Christianity believes us to be powerless to fulfil God's requirements (golden or otherwise) without being renewed as people – we need to be “born again” as Jesus puts it (John 3:3). This is the Christian context for the love of God, and why Jesus speaks of God as a Father running to forgive wayward and broken people before they seek to return to Him (Luke 15:11-32) and then empowering them with His daily personal presence in their lives.
In contrast, Islam is clear that it is within human power to be religiously obedient people. God mercifully provides His commands as guidance to all who want it, but from there you are on your own.
Christians are those for whom God, in Jesus, has carried their sins; Muslims are those who are explicitly expected to answer for their own sins before God. Christians are born again sinners; Muslims are the successfully religious. Christian corporate worship is uniquely marked with joyful salvation songs; Muslim corporate worship is distinctively marked by earnest and austere prayers for guidance. The gulf here is wide.
Where does this leave us in handling religious disagreement between Christians and Muslims? Philosophers considering disagreement all agree that finding the truth in a world of plural beliefs and worldviews is not simple.
whereas Volf uses his “double vision” with a preference for seeking similarity, it seems to me that “double vision” is most productive when observing difference
There are many factors that contribute to holding and disagreeing over beliefs. These include our culture and backgrounds, our motivations, our intelligence, our training, our access to all the evidence we need to choose, as well as the fact that some truths about God – like the Trinity – are very complicated.
Similarly most agree that peer disagreement should at least cause us to pause and examine the factors that brought us to our beliefs to see if they provide us with good reasons to believe as we do.
Helpfully, some philosophers also suggest that rather than being a bad thing, a disagreement about belief should simply be seen as providing another form of evidence – that is, the different belief of a peer provides another part of the puzzle of faith to seek to understand, wrestle with, and then incorporate, reject or modify into your own beliefs. In essence, this is Volf's “double vision.”

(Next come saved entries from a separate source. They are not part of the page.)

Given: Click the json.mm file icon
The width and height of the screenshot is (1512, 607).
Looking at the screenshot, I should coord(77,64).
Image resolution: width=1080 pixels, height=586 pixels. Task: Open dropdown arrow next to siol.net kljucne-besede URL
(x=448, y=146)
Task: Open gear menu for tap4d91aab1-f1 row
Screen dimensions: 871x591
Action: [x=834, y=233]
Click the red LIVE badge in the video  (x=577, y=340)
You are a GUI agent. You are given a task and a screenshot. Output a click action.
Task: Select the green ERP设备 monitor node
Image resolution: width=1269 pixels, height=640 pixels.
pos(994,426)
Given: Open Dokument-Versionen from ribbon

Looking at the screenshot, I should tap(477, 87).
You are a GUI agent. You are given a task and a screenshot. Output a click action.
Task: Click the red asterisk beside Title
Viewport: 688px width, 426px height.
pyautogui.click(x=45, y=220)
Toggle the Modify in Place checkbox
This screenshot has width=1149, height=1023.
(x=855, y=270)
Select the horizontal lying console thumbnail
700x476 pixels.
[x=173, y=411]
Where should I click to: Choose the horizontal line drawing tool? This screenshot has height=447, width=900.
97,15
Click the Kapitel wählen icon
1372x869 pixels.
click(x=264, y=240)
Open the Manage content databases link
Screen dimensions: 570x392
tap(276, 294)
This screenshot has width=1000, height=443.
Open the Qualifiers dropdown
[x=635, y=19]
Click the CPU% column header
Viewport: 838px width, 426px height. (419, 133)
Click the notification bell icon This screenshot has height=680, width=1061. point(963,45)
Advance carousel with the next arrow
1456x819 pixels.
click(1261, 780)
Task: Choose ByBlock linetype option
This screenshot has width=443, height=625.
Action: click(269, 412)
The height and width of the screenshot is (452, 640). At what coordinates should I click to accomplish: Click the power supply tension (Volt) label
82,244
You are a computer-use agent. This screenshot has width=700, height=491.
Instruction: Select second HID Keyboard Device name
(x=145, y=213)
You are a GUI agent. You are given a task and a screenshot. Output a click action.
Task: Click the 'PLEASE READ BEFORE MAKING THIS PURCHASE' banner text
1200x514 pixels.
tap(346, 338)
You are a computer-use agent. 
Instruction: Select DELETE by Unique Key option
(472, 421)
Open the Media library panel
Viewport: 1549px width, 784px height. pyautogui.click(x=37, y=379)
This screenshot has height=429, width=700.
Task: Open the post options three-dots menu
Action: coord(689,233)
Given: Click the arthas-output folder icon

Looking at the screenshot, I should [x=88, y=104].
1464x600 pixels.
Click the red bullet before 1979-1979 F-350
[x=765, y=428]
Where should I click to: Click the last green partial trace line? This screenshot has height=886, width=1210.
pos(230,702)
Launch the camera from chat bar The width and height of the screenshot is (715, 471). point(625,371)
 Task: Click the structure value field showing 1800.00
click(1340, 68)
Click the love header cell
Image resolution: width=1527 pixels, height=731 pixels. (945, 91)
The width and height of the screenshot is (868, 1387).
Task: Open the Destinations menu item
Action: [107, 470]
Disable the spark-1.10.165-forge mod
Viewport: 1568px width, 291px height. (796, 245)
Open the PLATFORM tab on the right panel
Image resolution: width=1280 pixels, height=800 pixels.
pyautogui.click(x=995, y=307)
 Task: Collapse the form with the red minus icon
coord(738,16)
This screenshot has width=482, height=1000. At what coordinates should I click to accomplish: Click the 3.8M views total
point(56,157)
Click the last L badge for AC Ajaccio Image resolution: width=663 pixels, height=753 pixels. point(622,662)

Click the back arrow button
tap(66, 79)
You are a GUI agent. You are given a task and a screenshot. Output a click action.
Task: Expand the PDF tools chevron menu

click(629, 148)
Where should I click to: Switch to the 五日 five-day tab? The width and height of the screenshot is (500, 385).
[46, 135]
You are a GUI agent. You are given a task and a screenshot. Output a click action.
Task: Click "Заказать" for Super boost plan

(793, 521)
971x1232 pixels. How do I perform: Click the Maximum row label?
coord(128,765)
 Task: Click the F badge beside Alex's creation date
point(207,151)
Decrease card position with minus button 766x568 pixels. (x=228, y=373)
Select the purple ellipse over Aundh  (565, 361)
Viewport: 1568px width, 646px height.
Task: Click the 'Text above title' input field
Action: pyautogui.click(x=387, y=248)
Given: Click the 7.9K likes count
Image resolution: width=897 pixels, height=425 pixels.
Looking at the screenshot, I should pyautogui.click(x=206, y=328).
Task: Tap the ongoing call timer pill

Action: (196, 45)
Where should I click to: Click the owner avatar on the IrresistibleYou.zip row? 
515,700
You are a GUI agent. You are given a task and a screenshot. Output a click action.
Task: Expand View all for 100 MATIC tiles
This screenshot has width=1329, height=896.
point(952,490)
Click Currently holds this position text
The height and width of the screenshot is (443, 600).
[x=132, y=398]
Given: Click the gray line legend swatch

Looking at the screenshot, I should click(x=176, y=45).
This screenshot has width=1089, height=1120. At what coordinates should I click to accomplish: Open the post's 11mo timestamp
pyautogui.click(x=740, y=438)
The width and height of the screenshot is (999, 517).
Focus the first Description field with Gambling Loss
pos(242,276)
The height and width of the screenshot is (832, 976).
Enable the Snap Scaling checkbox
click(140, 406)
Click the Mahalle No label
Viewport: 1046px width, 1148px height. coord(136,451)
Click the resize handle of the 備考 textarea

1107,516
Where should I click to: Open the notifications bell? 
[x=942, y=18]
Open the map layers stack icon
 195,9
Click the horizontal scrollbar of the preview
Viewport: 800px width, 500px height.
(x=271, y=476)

But whereas Volf uses his “double vision” with a preference for seeking similarity, it seems to me that “double vision” is most productive when observing difference. If you and I ignore our differences in belief in order to find similarity, then neither of us will be likely to examine our own beliefs carefully enough because we will have no new evidence to consider.
If, however, we use “double vision” to consider our differing beliefs, then we will have real evidence that will push all of us to ask ourselves difficult questions concerning the adequacy of our reasons for belief.
If Christians and Muslims can reject both violence and disengagement and walk this difficult road together, then disagreement can lead, ultimately, to truth. The huge challenge is to do this in the spirit suggested by Volf, and it is modelling this generous spirit of engagement that is this book's greatest contribution.
Richard Shumack is a Senior Fellow of the Centre for Public Christianity, and a doctoral candidate at the National Centre for Excellence in Islamic Studies at Melbourne University. He is also a Research Fellow at Ravi Zacharias International Ministries.